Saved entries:
───
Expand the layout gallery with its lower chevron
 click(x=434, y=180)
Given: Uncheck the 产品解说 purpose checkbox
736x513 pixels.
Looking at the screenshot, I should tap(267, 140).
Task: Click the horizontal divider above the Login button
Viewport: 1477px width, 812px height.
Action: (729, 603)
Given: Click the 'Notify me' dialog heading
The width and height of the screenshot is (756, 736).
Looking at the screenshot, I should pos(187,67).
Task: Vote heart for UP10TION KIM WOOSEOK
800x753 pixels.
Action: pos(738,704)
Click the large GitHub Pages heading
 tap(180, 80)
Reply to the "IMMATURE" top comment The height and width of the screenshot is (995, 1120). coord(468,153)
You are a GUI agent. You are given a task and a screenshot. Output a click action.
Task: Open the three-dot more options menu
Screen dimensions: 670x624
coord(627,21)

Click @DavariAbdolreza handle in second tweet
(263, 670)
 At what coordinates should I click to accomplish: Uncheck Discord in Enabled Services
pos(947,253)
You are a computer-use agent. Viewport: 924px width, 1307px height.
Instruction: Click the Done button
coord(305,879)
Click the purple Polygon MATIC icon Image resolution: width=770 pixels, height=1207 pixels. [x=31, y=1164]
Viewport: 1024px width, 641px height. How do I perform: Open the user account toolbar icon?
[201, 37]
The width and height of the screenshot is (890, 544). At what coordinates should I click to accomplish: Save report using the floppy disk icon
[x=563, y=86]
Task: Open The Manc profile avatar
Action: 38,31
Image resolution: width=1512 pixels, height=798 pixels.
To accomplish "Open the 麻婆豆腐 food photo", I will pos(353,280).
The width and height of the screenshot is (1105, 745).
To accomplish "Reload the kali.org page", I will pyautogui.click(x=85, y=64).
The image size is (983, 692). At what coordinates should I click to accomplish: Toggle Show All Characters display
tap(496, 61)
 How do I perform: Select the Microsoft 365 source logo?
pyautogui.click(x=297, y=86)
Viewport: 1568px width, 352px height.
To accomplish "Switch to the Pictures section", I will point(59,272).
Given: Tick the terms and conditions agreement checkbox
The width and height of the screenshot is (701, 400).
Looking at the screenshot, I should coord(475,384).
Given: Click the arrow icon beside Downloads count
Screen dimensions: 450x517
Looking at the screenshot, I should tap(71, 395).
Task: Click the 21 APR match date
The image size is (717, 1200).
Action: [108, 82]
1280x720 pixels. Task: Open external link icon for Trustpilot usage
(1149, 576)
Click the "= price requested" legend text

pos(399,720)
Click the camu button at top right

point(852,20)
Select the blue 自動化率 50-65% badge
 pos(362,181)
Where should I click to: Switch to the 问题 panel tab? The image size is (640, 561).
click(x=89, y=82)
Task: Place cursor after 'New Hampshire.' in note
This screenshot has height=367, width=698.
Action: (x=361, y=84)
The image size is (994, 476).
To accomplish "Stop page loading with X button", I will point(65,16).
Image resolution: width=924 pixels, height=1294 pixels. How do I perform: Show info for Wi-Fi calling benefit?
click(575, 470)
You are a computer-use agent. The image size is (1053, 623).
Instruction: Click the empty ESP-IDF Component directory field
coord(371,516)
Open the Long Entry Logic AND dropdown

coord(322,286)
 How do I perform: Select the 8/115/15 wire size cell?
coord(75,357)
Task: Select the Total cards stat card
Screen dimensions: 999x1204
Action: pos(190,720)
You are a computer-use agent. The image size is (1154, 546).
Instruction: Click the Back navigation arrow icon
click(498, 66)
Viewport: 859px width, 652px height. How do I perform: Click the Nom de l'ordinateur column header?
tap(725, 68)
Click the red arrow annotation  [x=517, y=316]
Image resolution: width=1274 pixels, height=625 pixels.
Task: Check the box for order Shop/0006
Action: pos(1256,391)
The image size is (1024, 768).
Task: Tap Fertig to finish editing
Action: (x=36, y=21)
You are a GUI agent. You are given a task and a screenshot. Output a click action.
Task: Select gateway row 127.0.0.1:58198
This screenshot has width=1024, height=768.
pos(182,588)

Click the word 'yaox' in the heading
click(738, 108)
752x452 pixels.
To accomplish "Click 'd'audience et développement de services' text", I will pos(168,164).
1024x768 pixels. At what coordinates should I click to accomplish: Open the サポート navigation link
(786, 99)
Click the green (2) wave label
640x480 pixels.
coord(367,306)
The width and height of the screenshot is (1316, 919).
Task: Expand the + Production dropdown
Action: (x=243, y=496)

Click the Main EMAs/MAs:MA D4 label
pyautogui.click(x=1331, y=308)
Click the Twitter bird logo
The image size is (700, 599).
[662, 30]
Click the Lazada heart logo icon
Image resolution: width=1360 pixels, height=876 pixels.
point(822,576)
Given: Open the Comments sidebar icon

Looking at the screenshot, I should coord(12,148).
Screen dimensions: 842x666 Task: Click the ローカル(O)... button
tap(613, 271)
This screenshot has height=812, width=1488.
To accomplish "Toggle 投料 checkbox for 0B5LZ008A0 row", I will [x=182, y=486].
───
■ What you need to do
Looking at the records above, please output exactly the lines that run from the one holding "Click the Twitter bird logo" to the final line, and only those.

■ Answer box
Click the Twitter bird logo
The image size is (700, 599).
[662, 30]
Click the Lazada heart logo icon
Image resolution: width=1360 pixels, height=876 pixels.
point(822,576)
Given: Open the Comments sidebar icon

Looking at the screenshot, I should coord(12,148).
Screen dimensions: 842x666 Task: Click the ローカル(O)... button
tap(613, 271)
This screenshot has height=812, width=1488.
To accomplish "Toggle 投料 checkbox for 0B5LZ008A0 row", I will [x=182, y=486].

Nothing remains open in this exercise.